Fiancée visas for Russian brides or grooms

Russian Finance Immigration Visa

Are you marrying a Russian citizen? This is information you need to know! And by the way, this information also applies to Belarusian and Ukrainian brides. The only difference is the location of the immigration interview.

Special note

Note: Your Russian bride or groom will have to travel to Moscow for an interview at the U.S. embassy (Ukrainian brides must travel to Kyiv and Belarusian brides must travel to Minsk). Also, please see below for information on the International Marriage Broker Regulation Act.

These visas are for U.S. citizens who want to marry Russians and have their wedding in the U.S. They are called K-1 visas. If your fiancé(e) has children that will be coming with him/her, then you will apply for the children to have K-2 visas.

For a fiancée visa, you must show that:

  • You are a U.S. citizen.
  • You plan to marry within 90 days of your Russian fiancé(e) entering the United States.
  • You and your fiancé(e) are both free to marry. This means that any previous marriages must have been legally terminated by divorce, death, or annulment.
  • You met each other, in person, at least once within 2 years of filing for the visa.
  • These visas are also available for same-sex couples.

After the Fiancé(e) Visa is Issued

The fiancé(e) visa allows your bride or groom to enter the United States for 90 days so that your marriage ceremony can take place. After you marry, your spouse must apply for permanent resident status.

Children of Fiancé(e)s

If your bride or groom has a child (under 21 and unmarried), you can request a K-2 visa for the child.

Permission to Work

Honestly, this procedure is a bit of a mess. Once your Russian fiancé(e) comes to the U.S., s/he can immediately apply for permission to work. The catch, though, is that it usually takes the immigration service about 90 days to actually send the card to your fiancé(e) and the card is only good for those 90 days anyway. So applying for permission to work is effectively pointless. Luckily, after you marry s/he can immediately apply for permanent residence.

What happens if we do not marry within 90 days?

Fiancé(e) status automatically expires after 90 days. It cannot be extended. Your fiancé(e) will have to leave the United States at the end of the 90 days if you do not marry. If s/he doesn’t leave, s/he could be deported.

Are you sure you want to do a fiancée visa? Consider marrying your bride or groom in Russia.

Permanent residence through a fiancée visa requires three separate processes: the initial petition, the consular process, and the residency application in the United States. In contrast, if you marry your fiancé(e) in Russia there are only two processes: the initial application and the consular process. If you choose the latter option, when your spouse enters the United States he or she will already be approved for permanent residence. For more information, see our page on marriage issues (link here).
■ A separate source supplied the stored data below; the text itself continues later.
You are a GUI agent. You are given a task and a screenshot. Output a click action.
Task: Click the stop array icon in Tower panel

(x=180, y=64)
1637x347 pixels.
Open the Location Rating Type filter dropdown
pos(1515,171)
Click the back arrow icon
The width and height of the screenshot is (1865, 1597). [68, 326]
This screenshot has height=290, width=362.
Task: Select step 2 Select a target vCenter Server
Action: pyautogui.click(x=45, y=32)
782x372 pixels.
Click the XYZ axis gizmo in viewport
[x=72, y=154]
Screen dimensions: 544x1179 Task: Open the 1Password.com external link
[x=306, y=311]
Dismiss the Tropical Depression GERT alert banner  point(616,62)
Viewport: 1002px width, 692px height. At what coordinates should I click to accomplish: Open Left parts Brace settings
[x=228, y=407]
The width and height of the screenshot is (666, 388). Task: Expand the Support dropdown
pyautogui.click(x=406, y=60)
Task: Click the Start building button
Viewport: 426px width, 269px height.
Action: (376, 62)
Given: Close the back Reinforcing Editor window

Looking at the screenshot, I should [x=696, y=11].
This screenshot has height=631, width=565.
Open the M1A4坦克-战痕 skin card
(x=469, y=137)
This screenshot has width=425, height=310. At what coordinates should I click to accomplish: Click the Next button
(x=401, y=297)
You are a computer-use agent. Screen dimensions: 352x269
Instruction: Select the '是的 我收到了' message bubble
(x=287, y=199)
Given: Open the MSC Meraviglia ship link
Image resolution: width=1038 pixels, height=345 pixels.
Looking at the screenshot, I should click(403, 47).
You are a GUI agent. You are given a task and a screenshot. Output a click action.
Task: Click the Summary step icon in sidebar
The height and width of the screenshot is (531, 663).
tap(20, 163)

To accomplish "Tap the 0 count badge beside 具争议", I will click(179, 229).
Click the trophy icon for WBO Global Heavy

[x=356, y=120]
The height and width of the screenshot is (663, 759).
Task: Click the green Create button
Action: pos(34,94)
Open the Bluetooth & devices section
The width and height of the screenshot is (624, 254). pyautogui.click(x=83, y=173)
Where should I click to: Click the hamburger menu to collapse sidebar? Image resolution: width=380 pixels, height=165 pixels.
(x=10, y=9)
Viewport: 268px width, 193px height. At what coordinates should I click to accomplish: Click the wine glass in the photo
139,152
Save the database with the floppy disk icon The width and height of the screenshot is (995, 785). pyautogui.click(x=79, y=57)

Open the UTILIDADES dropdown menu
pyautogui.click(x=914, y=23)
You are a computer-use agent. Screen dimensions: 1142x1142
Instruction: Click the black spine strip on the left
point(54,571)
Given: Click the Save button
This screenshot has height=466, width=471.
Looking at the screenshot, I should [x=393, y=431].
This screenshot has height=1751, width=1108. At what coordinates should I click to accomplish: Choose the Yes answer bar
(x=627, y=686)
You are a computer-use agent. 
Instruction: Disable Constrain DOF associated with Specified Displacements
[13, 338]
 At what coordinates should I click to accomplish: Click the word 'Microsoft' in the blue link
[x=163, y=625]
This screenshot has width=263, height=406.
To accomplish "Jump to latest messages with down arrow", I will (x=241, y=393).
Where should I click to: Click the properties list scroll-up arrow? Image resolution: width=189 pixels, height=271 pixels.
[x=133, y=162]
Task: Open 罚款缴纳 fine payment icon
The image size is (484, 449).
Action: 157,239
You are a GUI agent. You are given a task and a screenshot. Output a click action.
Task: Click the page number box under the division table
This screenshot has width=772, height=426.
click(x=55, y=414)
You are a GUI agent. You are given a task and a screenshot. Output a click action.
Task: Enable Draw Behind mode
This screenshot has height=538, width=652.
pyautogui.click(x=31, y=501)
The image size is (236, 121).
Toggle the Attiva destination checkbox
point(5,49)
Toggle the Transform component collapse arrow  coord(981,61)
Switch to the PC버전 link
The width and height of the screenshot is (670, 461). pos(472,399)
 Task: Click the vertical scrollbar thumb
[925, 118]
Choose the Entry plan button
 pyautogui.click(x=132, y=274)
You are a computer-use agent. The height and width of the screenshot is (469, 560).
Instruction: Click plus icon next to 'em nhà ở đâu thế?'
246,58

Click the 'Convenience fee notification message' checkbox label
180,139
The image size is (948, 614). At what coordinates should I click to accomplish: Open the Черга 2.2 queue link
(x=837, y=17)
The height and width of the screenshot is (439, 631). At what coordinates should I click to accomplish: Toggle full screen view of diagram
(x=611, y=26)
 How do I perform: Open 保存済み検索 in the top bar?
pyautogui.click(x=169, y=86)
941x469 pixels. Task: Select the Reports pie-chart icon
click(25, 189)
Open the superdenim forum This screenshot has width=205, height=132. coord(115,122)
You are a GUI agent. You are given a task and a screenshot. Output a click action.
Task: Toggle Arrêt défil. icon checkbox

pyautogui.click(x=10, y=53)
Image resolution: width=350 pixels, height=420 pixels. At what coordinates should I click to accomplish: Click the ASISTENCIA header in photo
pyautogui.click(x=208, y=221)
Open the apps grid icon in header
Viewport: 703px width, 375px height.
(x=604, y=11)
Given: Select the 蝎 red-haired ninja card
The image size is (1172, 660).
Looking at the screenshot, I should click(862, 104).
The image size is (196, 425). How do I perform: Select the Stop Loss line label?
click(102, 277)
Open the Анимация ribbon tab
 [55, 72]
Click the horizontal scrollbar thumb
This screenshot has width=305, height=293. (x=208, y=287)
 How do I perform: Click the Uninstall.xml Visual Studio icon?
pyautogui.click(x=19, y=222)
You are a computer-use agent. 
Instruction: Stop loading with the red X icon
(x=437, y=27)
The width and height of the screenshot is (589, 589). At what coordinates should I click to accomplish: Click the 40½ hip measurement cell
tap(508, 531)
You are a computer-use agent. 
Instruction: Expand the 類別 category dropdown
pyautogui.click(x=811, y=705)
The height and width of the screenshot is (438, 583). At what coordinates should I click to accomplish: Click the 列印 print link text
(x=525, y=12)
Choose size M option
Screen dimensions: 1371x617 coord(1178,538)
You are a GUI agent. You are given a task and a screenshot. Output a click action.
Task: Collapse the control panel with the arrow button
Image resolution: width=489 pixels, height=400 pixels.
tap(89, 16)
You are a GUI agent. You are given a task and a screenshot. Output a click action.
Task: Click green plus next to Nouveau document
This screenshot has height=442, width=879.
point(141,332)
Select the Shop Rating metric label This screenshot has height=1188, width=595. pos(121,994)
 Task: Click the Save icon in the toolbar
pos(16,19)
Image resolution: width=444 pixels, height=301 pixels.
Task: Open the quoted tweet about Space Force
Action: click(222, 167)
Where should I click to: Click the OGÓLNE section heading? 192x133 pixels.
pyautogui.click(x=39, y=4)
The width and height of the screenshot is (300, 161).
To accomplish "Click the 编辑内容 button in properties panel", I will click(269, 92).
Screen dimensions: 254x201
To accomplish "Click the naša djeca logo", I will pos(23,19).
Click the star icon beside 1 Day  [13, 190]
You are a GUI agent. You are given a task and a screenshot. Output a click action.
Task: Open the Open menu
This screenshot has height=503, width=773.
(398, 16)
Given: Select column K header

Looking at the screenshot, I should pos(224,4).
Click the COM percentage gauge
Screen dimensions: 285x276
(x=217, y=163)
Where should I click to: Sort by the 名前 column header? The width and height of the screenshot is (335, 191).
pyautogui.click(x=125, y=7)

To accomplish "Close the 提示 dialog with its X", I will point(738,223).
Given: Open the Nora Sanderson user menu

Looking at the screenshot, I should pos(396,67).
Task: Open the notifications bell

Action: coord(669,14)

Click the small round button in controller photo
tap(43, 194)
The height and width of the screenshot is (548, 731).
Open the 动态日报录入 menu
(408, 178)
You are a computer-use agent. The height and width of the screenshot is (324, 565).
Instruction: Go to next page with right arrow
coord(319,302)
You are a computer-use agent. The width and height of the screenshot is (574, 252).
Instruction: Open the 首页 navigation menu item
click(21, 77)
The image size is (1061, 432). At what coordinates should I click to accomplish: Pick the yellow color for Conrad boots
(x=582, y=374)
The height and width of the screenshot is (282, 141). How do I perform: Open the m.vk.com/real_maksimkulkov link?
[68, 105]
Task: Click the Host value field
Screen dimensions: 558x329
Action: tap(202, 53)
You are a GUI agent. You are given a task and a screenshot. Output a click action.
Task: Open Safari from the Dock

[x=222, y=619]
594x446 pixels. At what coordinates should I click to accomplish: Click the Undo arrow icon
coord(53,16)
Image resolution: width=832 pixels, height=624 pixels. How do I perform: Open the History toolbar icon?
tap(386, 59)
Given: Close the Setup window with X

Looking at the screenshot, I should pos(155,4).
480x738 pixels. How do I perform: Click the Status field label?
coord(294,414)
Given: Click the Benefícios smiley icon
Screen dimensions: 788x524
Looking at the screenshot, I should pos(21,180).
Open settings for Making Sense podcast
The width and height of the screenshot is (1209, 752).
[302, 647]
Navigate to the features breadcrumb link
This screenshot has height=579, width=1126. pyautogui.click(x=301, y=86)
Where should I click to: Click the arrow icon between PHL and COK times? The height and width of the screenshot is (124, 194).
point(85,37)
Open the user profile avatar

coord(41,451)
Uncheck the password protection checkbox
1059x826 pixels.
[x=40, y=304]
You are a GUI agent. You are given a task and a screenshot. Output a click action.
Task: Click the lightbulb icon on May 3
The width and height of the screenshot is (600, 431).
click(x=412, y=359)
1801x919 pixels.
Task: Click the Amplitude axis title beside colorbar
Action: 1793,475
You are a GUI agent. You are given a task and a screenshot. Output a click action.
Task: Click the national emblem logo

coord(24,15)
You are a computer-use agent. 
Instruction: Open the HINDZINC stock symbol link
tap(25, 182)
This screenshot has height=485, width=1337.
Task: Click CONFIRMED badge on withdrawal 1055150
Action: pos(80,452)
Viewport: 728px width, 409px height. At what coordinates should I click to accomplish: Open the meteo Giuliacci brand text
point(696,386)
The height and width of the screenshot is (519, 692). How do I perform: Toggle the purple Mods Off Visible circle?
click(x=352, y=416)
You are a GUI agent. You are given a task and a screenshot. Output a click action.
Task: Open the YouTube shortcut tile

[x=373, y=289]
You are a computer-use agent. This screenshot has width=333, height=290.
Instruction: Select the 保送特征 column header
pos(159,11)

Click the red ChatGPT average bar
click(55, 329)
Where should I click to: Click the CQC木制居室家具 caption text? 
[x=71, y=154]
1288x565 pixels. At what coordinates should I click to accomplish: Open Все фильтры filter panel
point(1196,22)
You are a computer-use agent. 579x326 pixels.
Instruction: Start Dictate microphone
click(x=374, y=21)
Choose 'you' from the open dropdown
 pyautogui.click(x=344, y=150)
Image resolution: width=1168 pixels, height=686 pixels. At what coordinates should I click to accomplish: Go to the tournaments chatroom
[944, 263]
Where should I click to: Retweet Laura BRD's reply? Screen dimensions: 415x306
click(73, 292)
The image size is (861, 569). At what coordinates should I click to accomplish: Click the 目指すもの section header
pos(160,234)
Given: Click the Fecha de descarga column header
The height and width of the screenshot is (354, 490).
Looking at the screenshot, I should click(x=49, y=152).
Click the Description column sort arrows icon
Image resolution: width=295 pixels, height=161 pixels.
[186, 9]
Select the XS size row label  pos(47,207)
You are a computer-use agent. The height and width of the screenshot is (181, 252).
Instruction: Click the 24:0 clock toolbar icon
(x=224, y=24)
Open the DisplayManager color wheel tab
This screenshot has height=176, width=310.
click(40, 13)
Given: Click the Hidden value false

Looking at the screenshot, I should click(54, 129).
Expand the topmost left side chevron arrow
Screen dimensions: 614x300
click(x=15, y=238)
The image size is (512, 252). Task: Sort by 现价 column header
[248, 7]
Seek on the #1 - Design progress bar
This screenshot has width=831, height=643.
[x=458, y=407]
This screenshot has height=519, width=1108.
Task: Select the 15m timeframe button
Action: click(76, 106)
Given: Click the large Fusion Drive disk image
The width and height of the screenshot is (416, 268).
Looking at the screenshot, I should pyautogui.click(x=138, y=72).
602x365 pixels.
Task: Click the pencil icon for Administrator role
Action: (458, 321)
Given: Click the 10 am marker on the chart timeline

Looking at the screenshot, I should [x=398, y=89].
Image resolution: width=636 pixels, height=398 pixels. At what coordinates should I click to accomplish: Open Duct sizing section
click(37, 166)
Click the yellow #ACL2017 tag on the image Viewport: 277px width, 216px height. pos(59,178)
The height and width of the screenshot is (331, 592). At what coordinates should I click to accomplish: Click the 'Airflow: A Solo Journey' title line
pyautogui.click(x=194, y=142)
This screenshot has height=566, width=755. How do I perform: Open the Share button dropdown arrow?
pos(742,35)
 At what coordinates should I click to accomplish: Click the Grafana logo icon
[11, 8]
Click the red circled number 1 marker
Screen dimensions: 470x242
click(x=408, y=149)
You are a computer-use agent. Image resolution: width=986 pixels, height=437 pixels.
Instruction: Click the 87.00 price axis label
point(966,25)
International Marriage Broker issues

Did you meet your fiancée through the Internet, for example on a site such as or ? Depending on the way the site is set up, it is possible that you may need to provide some additional and documents with your immigration application in order to comply with the International Marriage Broker Regulation Act. For example, you may have to get some documentation from the website operator and you may need to provide your criminal history to immigration authorities. This is a tricky area. Here is some additional information.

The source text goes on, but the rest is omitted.